• TASK REQUIREMENTS:
Using the records provided below, locate and copy each line that contains the word "coordinates".
***** INPUT DATA *****
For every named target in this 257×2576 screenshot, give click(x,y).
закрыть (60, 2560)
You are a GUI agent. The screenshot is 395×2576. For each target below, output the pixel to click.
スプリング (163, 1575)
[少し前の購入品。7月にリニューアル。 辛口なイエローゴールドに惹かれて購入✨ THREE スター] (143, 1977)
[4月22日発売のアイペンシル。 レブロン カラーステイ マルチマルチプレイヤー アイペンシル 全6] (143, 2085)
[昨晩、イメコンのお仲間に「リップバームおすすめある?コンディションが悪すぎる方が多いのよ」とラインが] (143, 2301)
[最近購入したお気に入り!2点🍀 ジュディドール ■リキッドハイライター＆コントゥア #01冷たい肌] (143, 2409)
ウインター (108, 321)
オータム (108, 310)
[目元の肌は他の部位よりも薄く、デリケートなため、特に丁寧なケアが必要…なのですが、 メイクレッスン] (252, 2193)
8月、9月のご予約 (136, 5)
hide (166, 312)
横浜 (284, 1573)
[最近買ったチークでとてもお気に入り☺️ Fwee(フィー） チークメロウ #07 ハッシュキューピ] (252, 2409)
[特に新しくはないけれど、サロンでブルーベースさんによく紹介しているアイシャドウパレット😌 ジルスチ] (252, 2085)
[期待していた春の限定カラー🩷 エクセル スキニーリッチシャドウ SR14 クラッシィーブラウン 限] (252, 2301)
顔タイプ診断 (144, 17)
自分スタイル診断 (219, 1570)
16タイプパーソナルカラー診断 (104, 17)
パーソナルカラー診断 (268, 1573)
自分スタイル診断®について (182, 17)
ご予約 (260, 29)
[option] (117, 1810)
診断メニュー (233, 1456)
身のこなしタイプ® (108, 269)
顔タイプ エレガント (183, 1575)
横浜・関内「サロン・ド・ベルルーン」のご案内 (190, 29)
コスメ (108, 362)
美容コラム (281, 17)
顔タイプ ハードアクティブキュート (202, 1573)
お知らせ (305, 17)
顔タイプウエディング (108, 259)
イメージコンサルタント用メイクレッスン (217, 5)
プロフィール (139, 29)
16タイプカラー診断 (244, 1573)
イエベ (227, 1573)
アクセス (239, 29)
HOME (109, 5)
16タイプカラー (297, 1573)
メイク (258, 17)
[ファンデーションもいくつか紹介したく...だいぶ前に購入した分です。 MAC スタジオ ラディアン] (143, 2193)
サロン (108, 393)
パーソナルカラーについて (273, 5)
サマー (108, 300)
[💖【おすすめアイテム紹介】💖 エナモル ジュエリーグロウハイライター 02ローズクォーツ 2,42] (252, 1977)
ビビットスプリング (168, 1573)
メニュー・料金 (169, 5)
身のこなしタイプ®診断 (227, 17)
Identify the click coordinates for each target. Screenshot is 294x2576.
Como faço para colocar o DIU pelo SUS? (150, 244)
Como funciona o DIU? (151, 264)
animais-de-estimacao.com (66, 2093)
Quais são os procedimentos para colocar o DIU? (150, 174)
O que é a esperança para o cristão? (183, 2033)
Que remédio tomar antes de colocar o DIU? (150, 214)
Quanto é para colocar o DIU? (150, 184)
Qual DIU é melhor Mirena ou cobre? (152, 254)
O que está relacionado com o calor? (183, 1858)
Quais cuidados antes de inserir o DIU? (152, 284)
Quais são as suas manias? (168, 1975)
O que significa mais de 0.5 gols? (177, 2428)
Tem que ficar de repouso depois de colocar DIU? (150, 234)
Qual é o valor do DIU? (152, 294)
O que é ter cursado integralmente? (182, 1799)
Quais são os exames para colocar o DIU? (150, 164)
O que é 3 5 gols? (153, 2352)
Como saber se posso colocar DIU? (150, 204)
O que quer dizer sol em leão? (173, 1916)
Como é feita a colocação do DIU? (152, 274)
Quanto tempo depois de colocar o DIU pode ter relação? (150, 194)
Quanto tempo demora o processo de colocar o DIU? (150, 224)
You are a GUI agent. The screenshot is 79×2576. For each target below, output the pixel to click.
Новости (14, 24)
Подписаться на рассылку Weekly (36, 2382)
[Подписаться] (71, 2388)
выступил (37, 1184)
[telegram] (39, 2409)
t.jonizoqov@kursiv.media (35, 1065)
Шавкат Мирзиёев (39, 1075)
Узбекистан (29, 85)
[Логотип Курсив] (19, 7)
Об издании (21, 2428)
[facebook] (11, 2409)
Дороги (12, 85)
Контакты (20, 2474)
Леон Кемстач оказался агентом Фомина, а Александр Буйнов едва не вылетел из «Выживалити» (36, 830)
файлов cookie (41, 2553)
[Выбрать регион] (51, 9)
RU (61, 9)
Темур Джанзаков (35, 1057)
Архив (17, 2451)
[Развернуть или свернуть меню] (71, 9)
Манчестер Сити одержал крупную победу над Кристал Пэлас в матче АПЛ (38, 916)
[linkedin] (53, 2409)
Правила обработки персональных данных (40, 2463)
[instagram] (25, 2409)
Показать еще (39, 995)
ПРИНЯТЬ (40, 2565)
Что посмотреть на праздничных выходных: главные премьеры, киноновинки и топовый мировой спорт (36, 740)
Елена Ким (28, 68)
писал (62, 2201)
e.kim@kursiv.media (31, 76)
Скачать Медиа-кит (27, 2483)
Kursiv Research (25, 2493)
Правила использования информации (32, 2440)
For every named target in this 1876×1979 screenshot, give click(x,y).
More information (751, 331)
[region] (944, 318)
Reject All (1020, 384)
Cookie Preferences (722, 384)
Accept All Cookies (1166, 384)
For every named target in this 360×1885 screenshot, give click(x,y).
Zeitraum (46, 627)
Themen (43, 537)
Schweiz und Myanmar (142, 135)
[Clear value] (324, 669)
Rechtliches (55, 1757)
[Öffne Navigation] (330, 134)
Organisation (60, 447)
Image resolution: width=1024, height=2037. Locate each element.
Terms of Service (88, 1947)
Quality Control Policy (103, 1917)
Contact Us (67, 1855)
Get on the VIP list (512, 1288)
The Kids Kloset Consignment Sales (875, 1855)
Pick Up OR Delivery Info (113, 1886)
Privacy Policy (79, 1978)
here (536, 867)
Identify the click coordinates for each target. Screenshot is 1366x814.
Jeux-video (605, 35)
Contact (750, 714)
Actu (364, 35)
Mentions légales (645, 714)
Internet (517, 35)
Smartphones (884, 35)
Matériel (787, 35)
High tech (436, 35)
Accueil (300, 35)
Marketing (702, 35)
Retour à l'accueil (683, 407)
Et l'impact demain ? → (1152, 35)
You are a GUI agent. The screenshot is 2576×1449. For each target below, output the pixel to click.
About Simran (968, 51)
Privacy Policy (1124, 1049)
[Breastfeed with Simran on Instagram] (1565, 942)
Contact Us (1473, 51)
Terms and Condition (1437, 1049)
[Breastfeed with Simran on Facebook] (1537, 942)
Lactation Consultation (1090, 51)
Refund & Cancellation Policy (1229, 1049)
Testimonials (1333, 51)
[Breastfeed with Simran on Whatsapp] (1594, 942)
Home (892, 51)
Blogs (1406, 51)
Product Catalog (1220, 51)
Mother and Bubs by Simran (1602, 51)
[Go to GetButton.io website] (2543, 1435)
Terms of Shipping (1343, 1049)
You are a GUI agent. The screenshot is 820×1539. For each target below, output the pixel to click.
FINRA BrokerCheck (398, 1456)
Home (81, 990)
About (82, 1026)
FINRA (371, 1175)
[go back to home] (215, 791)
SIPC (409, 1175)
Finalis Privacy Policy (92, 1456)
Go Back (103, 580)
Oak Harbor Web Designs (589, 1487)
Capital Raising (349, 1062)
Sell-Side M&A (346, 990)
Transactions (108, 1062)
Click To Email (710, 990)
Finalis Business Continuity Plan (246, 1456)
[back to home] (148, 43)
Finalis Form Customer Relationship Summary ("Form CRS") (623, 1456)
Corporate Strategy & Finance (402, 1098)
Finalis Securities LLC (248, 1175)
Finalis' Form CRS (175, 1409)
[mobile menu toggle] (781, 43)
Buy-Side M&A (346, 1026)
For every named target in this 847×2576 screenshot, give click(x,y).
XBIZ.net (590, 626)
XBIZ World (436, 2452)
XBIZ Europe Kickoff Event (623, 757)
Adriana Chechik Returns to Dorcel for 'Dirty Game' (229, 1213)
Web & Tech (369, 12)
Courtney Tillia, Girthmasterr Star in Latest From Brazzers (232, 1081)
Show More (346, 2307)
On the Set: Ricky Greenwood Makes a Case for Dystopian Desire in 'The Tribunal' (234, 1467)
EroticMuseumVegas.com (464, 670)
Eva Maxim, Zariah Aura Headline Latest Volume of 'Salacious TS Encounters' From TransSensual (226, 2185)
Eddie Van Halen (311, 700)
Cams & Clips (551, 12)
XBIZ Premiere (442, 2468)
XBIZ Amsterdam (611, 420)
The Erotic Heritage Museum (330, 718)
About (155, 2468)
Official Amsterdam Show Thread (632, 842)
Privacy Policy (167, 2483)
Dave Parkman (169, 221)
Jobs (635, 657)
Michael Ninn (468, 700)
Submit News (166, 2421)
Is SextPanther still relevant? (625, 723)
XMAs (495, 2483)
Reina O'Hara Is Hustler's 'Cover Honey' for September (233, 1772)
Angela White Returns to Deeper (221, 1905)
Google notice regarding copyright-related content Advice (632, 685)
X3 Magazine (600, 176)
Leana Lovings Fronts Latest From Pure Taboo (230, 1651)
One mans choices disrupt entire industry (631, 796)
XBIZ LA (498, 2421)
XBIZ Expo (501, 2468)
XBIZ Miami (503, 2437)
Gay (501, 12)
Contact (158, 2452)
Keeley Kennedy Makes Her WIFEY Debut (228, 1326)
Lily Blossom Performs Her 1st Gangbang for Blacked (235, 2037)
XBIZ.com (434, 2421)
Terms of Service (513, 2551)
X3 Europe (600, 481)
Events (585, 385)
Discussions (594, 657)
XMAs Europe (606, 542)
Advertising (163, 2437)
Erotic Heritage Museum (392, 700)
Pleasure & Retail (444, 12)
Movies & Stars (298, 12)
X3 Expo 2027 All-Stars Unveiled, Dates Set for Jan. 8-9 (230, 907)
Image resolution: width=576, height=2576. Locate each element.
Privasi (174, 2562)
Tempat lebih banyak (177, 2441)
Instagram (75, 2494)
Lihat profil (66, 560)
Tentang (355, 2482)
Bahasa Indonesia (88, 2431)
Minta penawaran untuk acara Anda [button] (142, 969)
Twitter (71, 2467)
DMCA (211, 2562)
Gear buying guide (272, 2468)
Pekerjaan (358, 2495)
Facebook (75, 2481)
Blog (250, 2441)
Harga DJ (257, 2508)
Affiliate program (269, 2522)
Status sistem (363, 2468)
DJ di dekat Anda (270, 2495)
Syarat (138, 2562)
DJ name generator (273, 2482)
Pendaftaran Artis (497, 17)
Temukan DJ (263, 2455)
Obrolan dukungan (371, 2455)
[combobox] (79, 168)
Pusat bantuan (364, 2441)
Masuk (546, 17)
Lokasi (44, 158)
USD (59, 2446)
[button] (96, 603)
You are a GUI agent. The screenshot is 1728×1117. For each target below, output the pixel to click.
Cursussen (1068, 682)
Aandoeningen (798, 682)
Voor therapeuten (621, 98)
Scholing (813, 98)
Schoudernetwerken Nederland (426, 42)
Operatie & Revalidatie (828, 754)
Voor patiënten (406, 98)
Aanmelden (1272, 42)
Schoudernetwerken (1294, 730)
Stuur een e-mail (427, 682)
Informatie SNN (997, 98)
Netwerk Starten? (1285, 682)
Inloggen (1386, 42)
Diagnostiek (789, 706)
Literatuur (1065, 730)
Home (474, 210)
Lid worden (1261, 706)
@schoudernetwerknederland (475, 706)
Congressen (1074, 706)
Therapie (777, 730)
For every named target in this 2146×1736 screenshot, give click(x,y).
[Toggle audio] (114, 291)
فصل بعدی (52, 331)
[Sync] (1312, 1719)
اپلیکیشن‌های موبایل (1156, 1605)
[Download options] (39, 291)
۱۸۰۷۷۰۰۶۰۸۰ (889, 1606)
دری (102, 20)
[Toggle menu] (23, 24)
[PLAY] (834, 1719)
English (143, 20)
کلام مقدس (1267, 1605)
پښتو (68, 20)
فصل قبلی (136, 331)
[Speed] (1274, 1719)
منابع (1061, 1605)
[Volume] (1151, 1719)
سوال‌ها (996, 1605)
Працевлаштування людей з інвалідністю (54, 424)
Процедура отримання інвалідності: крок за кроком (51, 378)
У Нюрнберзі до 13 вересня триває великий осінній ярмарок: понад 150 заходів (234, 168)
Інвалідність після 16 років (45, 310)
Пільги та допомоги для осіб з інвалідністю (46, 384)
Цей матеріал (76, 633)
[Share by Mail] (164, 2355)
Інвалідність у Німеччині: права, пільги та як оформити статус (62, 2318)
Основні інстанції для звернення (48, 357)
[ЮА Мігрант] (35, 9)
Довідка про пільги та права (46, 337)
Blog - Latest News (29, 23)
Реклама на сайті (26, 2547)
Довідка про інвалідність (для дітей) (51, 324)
*****
• YOUR RESPONSE:
Identify the click coordinates for each target. Screenshot is 294x2576.
Identify the click coordinates for each target. Screenshot is 1366x814.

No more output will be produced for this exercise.